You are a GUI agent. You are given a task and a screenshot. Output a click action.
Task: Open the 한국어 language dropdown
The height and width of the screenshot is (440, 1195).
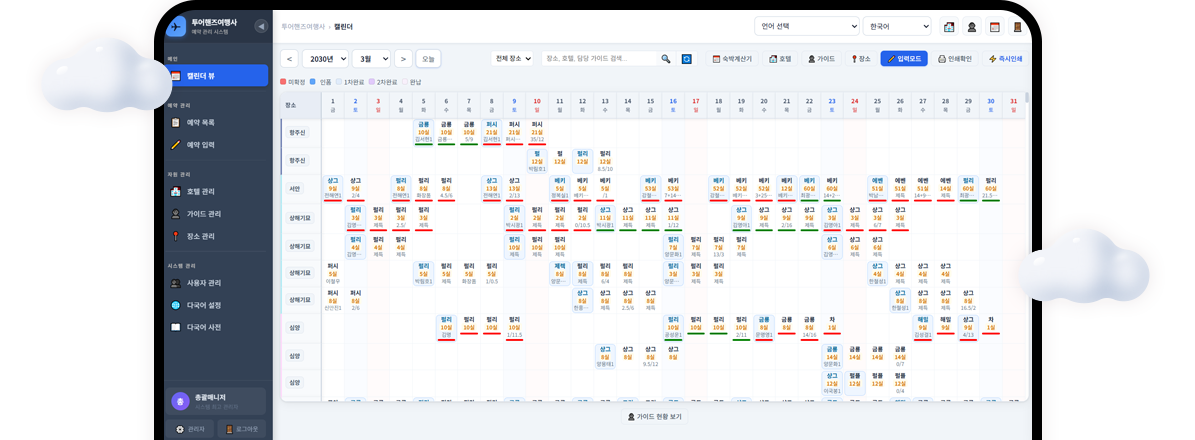(x=897, y=27)
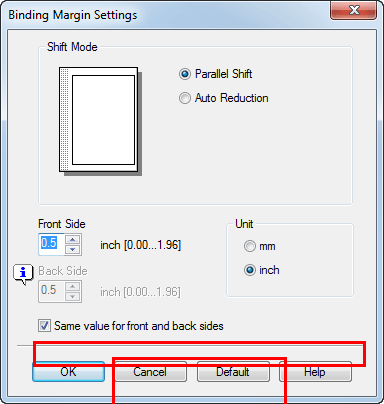Confirm settings with the OK button
Viewport: 384px width, 404px height.
point(69,372)
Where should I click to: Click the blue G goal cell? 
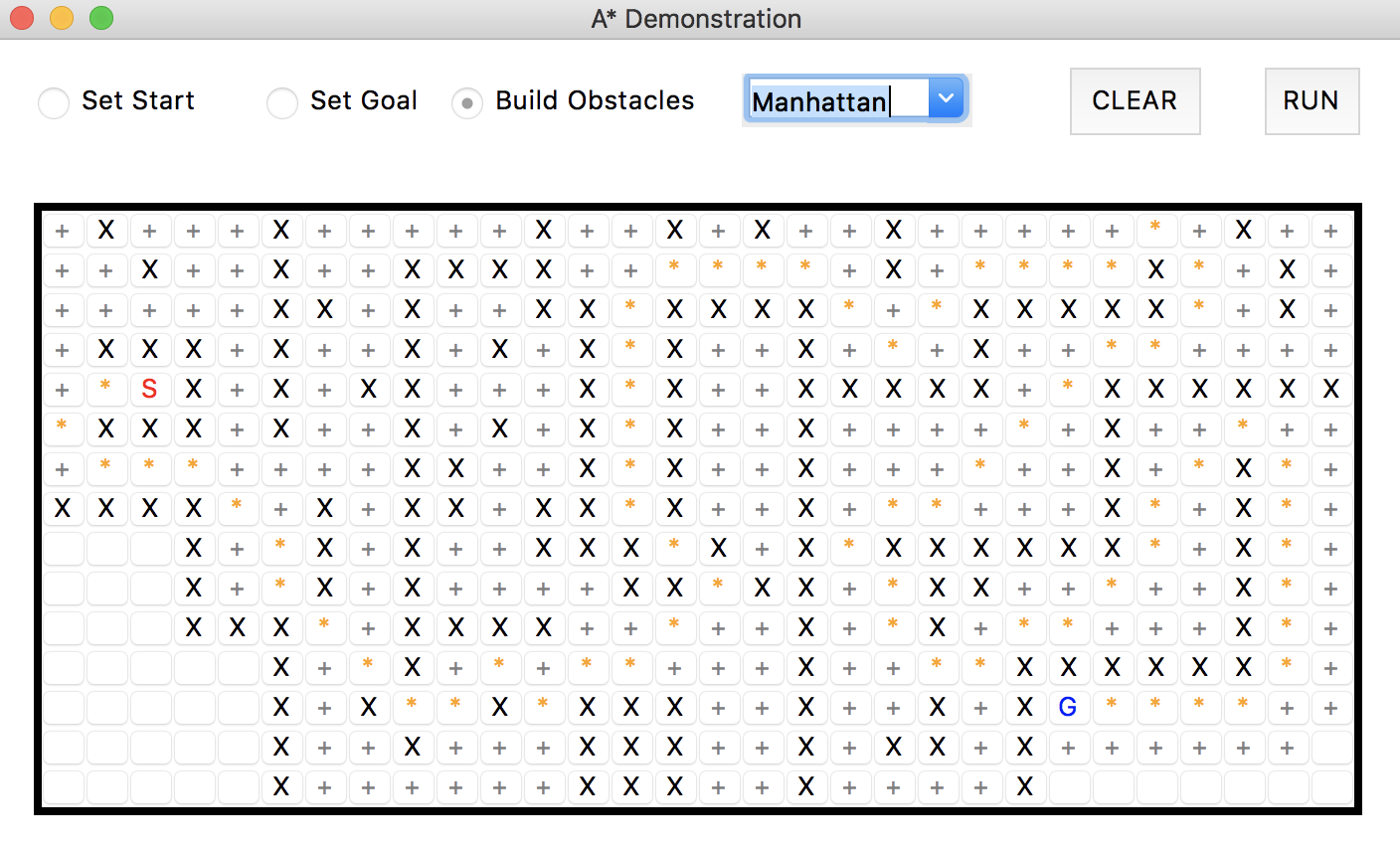coord(1069,708)
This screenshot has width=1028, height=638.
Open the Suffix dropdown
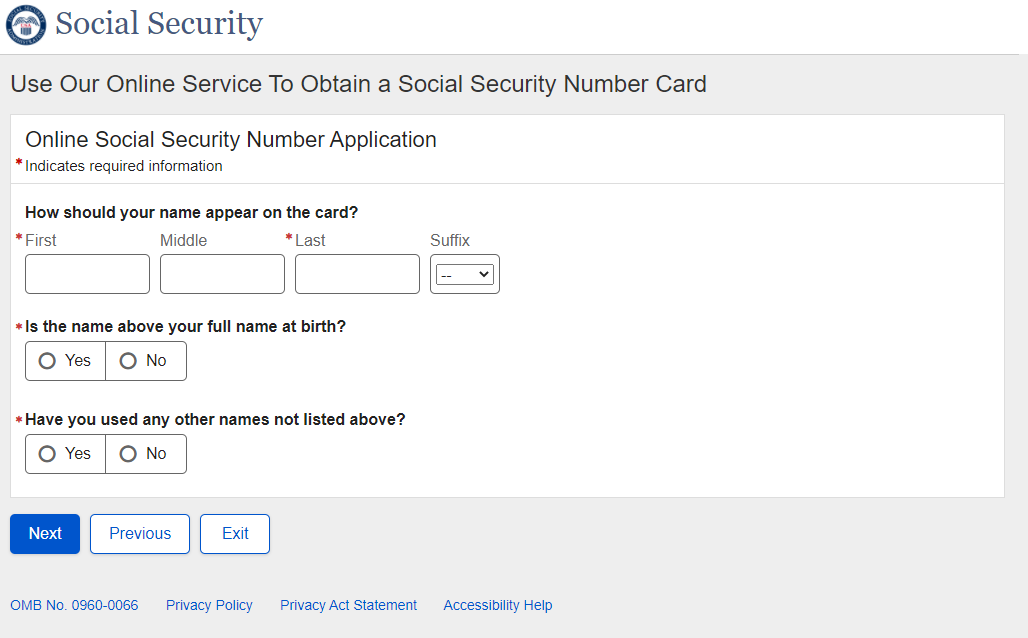(465, 274)
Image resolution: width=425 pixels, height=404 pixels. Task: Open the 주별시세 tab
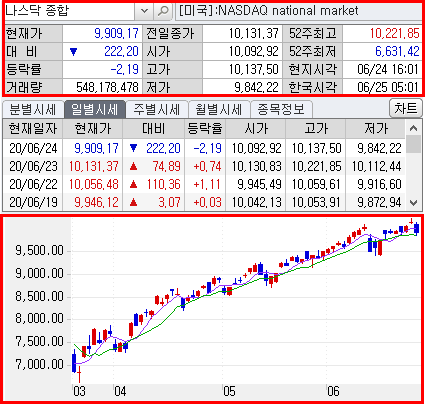(x=157, y=109)
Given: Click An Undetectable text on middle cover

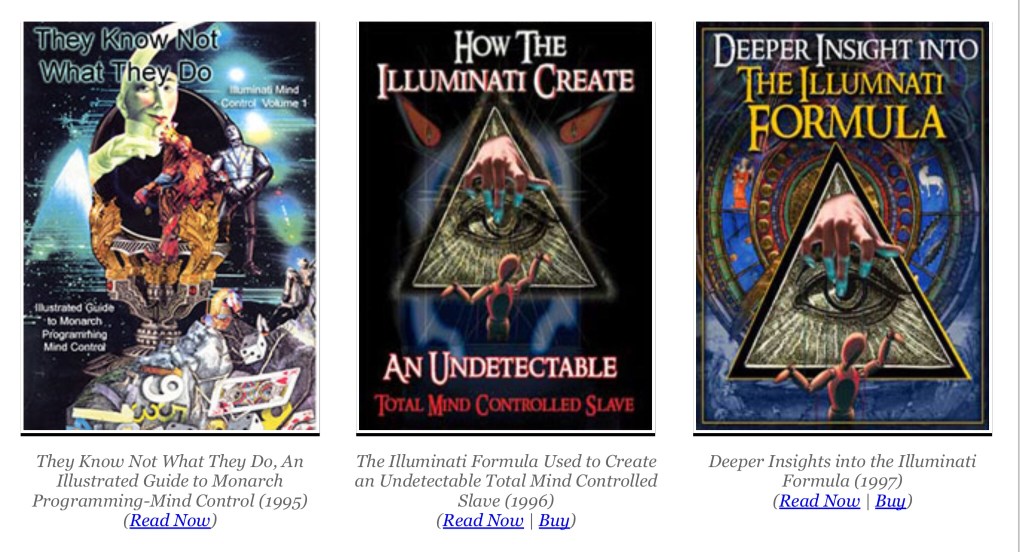Looking at the screenshot, I should pos(500,368).
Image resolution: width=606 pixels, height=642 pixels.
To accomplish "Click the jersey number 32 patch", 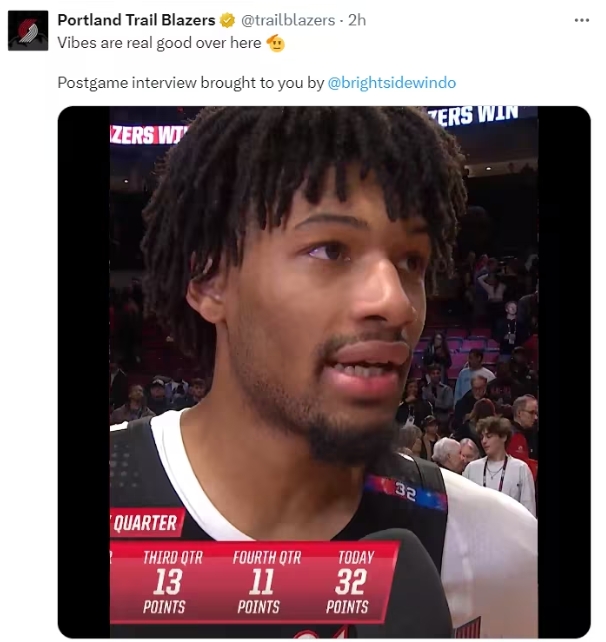I will click(405, 491).
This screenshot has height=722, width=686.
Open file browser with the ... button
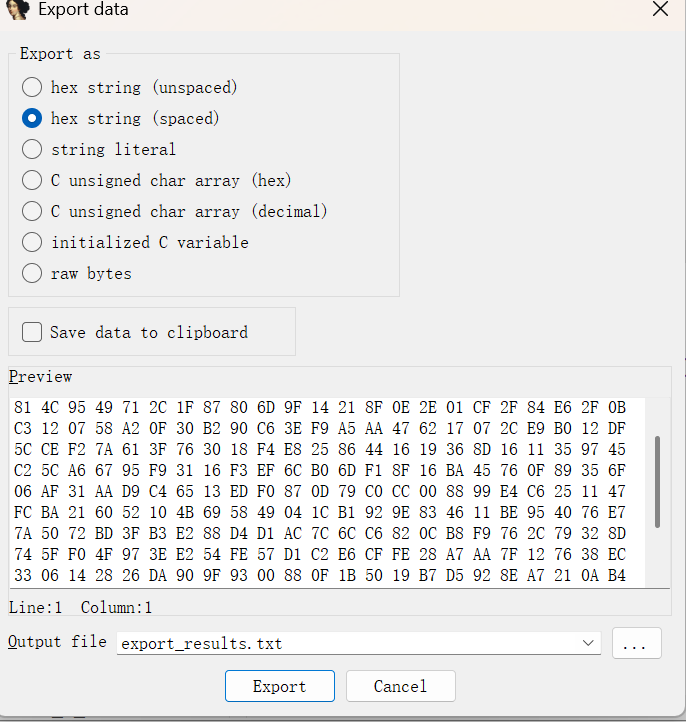[x=636, y=644]
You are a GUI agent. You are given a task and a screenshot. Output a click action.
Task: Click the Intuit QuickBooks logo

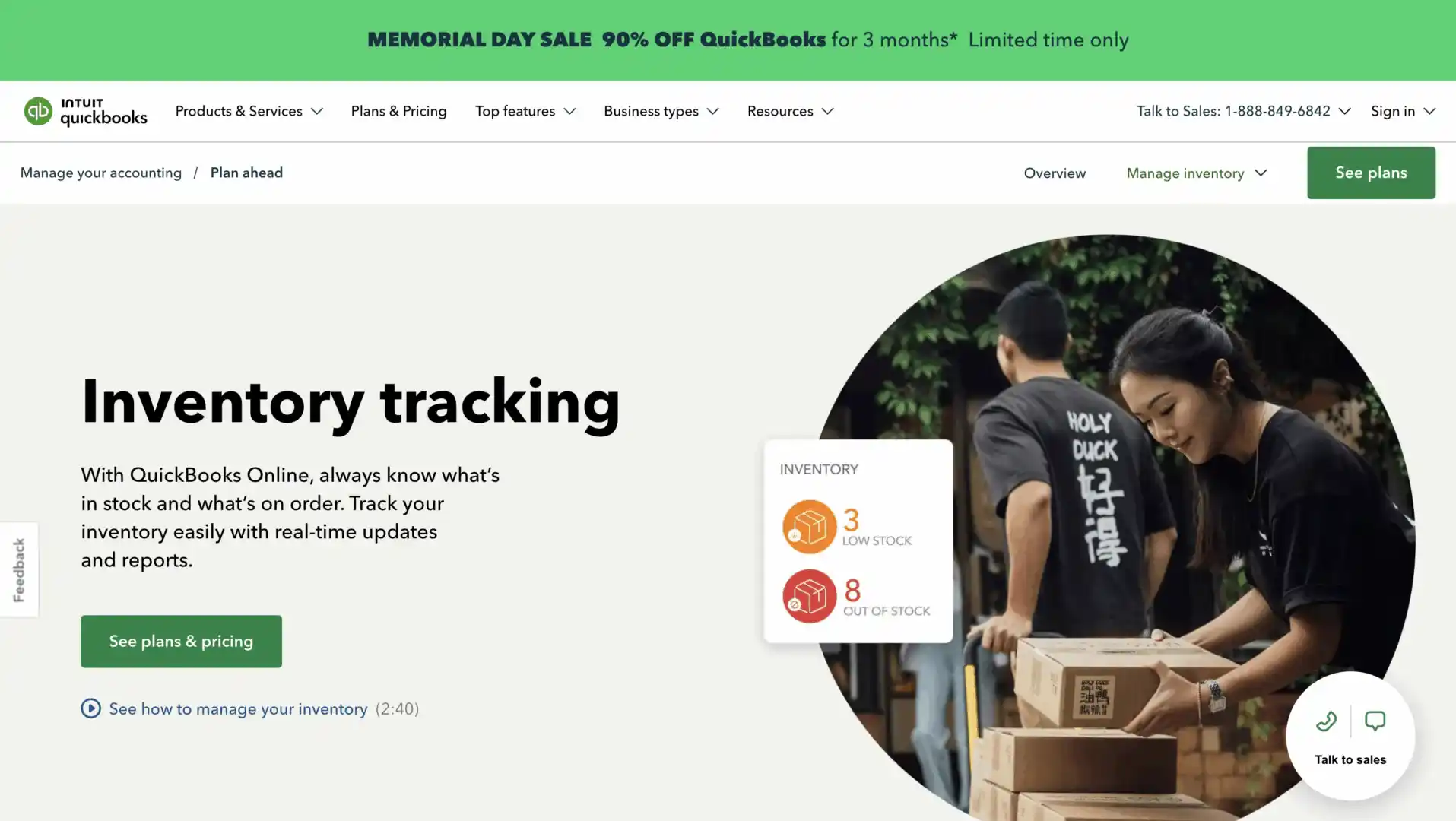(85, 111)
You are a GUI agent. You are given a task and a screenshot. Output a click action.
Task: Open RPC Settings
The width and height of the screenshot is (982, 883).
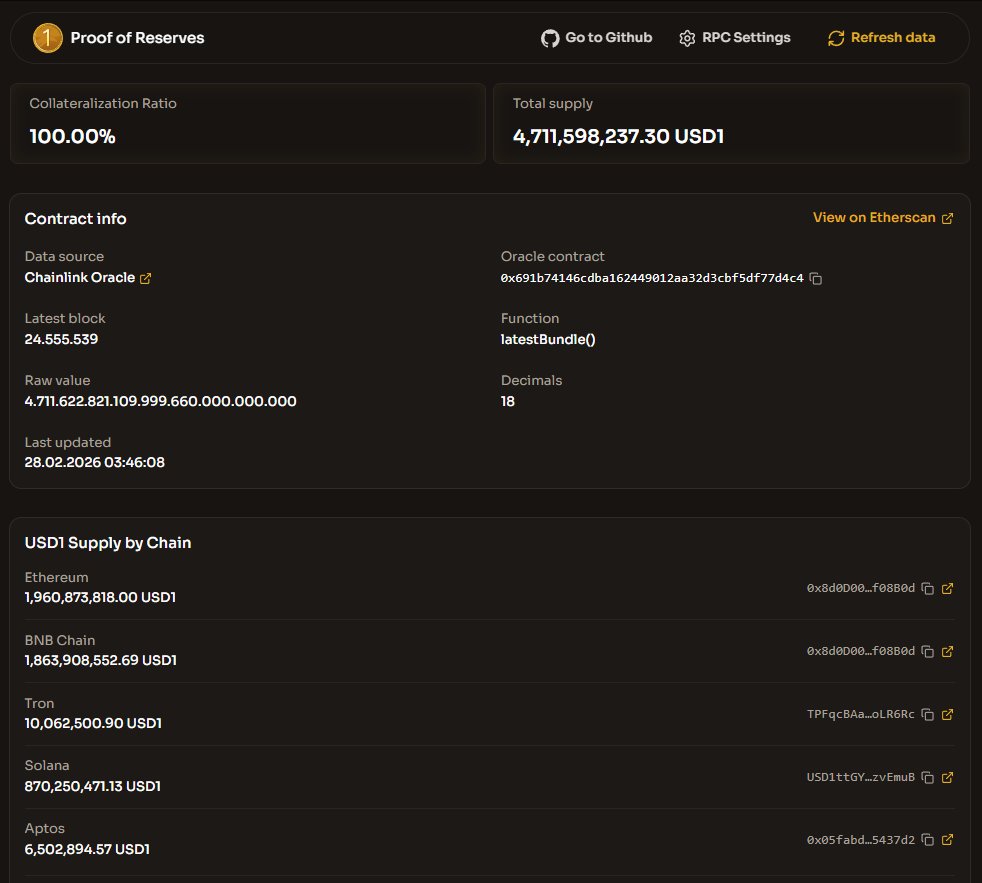pyautogui.click(x=735, y=38)
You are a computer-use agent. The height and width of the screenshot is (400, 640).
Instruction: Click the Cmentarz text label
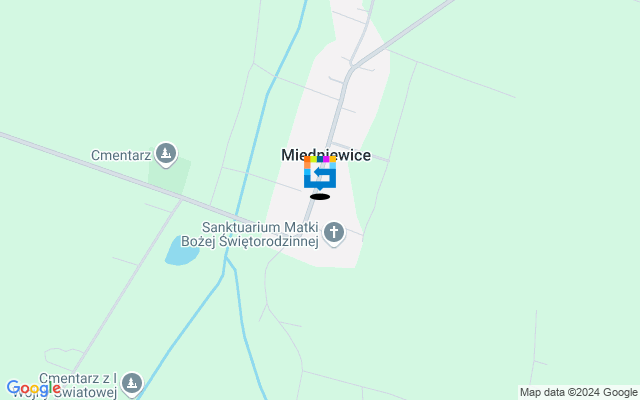(x=121, y=156)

**********

** What is needed **
If a line of the records above contains the word "This", count it; give only the total.

** Expected answer **
2